BOSTON (Reuters) - U.S. prosecutors brought tax charges on Tuesday against a Harvard University professor accused of lying to authorities about his ties to a China-run recruitment program and funding he allegedly received from the Chinese government for research.
Charles Lieber, the former chair of Harvard’s chemistry and chemical biology department, was charged in an indictment filed in federal court in Boston with failing to report income he received from Wuhan University of Technology in China.
The four tax-related counts are in addition to two counts of making false statements to federal authorities that Lieber, 61, pleaded not guilty to in June.

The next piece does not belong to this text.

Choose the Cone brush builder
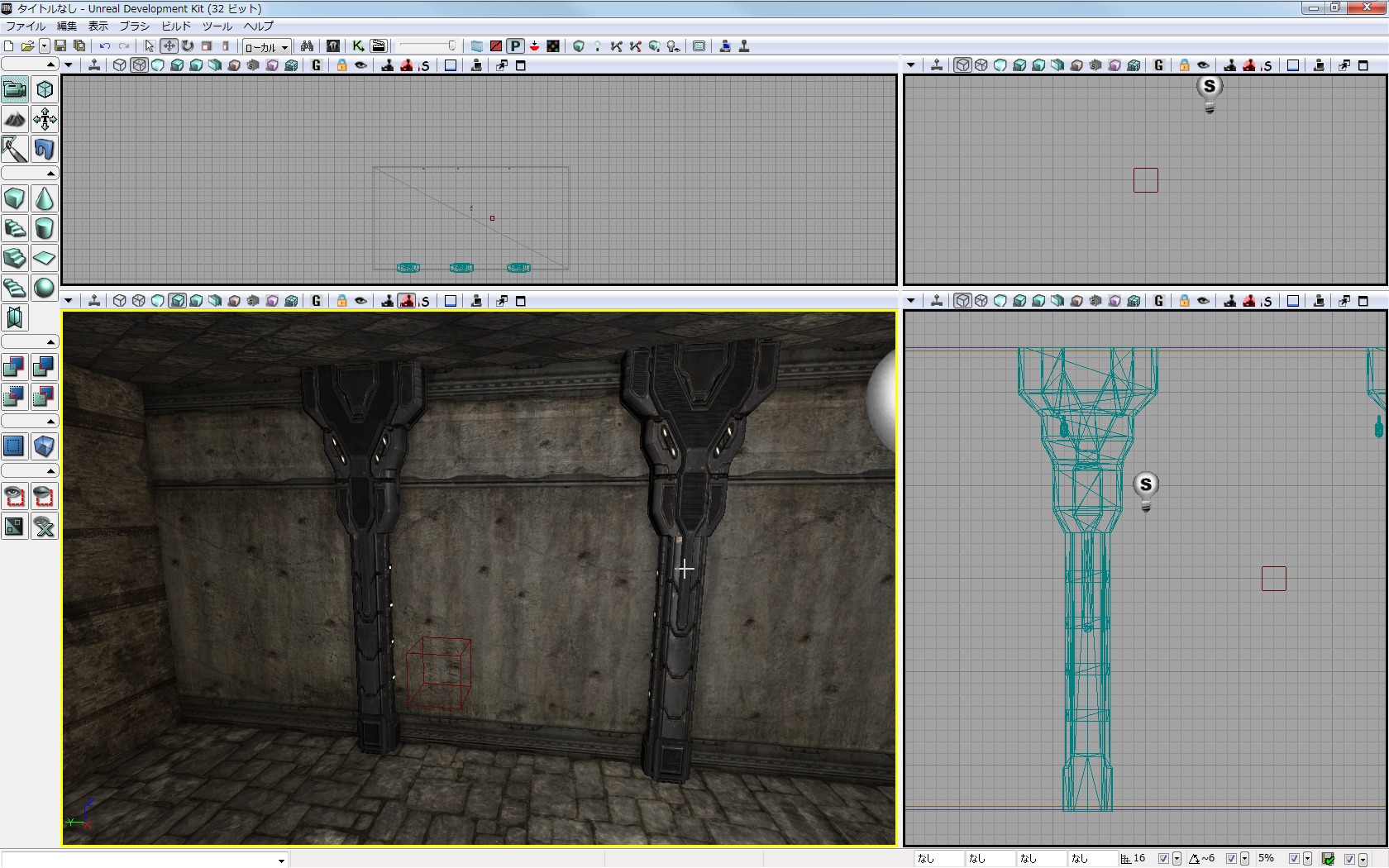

Marc Mukasey, his lawyer, said in a statement that Lieber was innocent. “He didn’t hide anything, and he didn’t get paid as the government alleges,” he said.

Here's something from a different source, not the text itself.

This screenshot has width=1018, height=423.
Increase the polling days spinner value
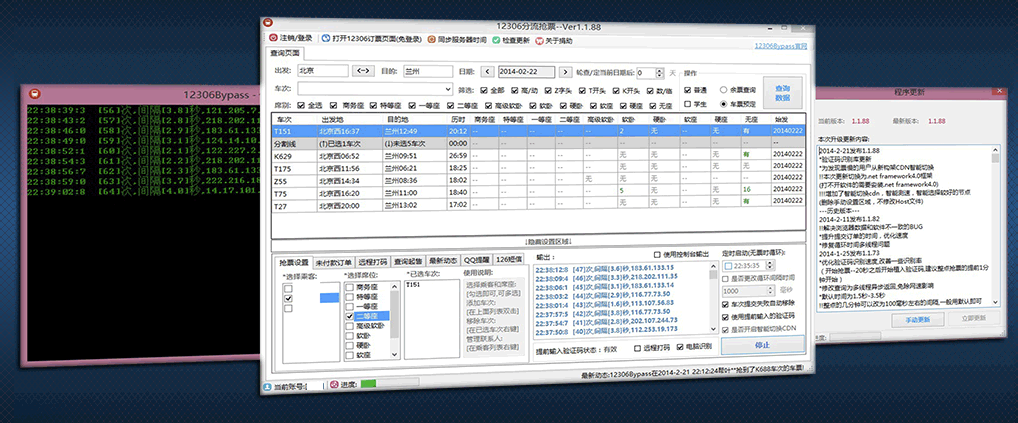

Lieber’s case is one of the highest-profile to emerge from a U.S. Justice Department crackdown on Chinese influence within universities amid concerns about spying and intellectual property theft by the Chinese government.
The case centers on China’s Thousand Talents Program, which U.S. authorities say China uses to entice overseas Chinese citizens and foreign researchers to share their knowledge with China in exchange for perks including research funding.
Prosecutors said Lieber in 2011 became a “strategic scientist” at Wuhan University of Technology and later contractually participated in the Thousand Talents Program.
Under his contract, Lieber was paid up to $50,000 a month and living expenses of up to $158,000, prosecutors said. He also was awarded more than $1.5 million to establish a research lab, the prosecutors said.
In exchange, Lieber agreed to organize international conferences, publish articles and apply for patents in the university’s name, prosecutors said.
Prosecutors alleged that in 2018 and 2019, Lieber lied to U.S. authorities about his involvement in the Thousand Talents Plan and affiliation with Wuhan University of Technology.